A UK-based bank is reportedly refusing to open a business account for a parental rights group that vocally opposes the transgender mutilation of children. A spokesman for the bank has stated that any “decision to close or review any account is made for commercial reasons.”
The seventh-largest bank in Britain boasting some 2.5 million customers, High Street retail and commercial institution Metro Bank last month joined most major UK banks in allying itself with controversial pro-LGBT charity Stonewall, which advocates for adherence to transgender ideology and the obliteration of gendered language.

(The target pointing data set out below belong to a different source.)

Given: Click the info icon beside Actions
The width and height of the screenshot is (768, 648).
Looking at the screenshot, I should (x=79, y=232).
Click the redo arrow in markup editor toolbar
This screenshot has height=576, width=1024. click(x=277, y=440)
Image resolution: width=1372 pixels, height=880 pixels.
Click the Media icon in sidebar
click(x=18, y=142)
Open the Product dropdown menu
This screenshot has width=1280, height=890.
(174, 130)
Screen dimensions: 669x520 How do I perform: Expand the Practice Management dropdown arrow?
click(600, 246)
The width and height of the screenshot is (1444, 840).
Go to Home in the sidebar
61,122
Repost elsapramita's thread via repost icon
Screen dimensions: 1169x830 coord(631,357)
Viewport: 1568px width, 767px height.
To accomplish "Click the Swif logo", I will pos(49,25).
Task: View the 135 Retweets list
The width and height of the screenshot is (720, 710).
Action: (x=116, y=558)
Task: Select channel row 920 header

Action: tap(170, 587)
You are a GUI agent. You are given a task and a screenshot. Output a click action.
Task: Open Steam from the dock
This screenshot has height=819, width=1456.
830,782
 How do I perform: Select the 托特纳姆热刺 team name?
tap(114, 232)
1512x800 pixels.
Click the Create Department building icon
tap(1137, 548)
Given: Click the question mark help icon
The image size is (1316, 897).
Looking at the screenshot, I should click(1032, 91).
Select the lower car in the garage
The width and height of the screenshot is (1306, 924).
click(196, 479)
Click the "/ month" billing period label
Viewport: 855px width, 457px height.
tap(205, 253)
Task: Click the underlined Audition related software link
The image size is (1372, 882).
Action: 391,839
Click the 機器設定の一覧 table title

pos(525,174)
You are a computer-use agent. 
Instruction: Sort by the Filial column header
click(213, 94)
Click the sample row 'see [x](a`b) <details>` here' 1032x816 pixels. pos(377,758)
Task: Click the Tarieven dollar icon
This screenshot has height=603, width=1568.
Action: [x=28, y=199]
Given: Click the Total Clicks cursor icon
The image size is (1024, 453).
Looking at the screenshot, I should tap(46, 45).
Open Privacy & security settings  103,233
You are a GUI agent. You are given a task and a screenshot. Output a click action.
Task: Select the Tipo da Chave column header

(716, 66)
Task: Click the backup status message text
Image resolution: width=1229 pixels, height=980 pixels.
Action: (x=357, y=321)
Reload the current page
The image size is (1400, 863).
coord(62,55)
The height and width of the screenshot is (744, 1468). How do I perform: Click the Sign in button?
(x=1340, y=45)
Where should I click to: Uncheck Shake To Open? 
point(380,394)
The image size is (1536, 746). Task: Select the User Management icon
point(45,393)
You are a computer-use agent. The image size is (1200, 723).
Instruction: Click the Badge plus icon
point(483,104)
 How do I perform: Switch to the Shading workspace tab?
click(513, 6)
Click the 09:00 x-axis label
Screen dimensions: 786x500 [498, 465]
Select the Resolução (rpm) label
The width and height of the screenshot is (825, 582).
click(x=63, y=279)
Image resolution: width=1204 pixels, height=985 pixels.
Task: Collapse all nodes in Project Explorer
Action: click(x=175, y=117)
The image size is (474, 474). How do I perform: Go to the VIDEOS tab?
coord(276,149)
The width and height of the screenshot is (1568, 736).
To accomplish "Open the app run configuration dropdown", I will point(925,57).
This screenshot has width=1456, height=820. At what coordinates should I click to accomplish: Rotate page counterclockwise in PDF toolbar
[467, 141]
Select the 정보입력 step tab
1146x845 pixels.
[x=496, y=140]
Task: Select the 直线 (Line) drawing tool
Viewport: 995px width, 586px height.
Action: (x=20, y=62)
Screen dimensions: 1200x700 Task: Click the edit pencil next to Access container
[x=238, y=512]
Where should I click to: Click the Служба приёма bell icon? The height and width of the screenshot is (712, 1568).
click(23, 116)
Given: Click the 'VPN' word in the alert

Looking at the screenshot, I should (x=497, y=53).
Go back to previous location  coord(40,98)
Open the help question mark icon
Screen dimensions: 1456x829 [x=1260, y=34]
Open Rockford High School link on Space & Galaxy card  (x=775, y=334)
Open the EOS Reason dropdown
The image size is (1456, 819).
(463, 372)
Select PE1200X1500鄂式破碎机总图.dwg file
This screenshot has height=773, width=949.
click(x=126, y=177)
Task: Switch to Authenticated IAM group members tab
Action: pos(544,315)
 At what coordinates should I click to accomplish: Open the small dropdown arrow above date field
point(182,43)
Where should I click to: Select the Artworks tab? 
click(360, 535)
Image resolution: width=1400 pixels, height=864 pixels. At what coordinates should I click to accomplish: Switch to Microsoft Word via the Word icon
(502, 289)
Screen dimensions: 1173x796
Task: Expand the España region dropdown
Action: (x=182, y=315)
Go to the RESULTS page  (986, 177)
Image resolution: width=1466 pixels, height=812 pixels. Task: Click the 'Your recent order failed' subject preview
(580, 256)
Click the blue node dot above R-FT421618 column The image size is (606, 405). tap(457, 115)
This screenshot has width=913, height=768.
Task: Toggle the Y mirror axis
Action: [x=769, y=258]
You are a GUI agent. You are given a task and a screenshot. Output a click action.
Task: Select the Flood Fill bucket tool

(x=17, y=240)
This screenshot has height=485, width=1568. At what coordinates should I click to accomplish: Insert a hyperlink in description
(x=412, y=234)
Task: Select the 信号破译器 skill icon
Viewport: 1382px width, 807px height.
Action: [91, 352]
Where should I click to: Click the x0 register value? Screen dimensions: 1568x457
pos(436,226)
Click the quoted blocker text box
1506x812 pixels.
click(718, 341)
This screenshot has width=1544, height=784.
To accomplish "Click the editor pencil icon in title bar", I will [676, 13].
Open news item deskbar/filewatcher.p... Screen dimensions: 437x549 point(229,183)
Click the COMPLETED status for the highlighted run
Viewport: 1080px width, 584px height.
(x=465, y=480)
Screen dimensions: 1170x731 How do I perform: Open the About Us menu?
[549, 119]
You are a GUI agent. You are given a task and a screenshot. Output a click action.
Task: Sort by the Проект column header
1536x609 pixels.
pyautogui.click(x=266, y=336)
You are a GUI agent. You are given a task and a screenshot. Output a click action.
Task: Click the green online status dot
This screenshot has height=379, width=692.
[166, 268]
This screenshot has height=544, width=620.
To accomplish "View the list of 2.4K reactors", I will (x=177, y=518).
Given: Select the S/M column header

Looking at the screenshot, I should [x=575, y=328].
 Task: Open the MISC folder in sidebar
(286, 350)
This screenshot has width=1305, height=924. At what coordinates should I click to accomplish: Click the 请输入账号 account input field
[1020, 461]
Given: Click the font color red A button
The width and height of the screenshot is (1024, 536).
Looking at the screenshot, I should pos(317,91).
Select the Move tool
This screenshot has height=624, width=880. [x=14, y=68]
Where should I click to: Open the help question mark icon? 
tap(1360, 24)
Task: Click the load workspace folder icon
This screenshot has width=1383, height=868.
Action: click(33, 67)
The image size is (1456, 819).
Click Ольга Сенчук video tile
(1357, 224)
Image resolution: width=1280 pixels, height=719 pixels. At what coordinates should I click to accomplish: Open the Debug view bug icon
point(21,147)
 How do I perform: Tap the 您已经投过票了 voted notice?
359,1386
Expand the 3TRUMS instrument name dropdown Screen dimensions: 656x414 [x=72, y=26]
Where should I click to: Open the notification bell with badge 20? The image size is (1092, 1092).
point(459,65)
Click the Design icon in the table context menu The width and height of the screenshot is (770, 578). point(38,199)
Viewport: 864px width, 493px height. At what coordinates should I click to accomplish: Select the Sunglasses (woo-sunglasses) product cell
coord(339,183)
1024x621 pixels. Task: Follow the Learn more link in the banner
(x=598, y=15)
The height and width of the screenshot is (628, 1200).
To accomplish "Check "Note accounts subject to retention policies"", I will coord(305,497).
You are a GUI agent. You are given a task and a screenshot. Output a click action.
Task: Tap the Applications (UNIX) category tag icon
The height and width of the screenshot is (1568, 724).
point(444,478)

Non-profit parental rights group Our Duty, composed of some 2,000 parents who oppose the chemical and surgical transgender mutilation of children, said Tuesday that it attempted to launch a business account through Metro Bank but was denied after an “in-depth review” because of the content of the group’s website.
The group states on its site that it “is an international support network for parents who wish to protect their children from gender ideology.”
In a Tuesday Twitter thread, Our Duty said it had “received a phone call” that morning “from our bankers declining to open a Business account for Our Duty International Limited (ODIL),” adding it was also told its separate “Community Account” was “under review.”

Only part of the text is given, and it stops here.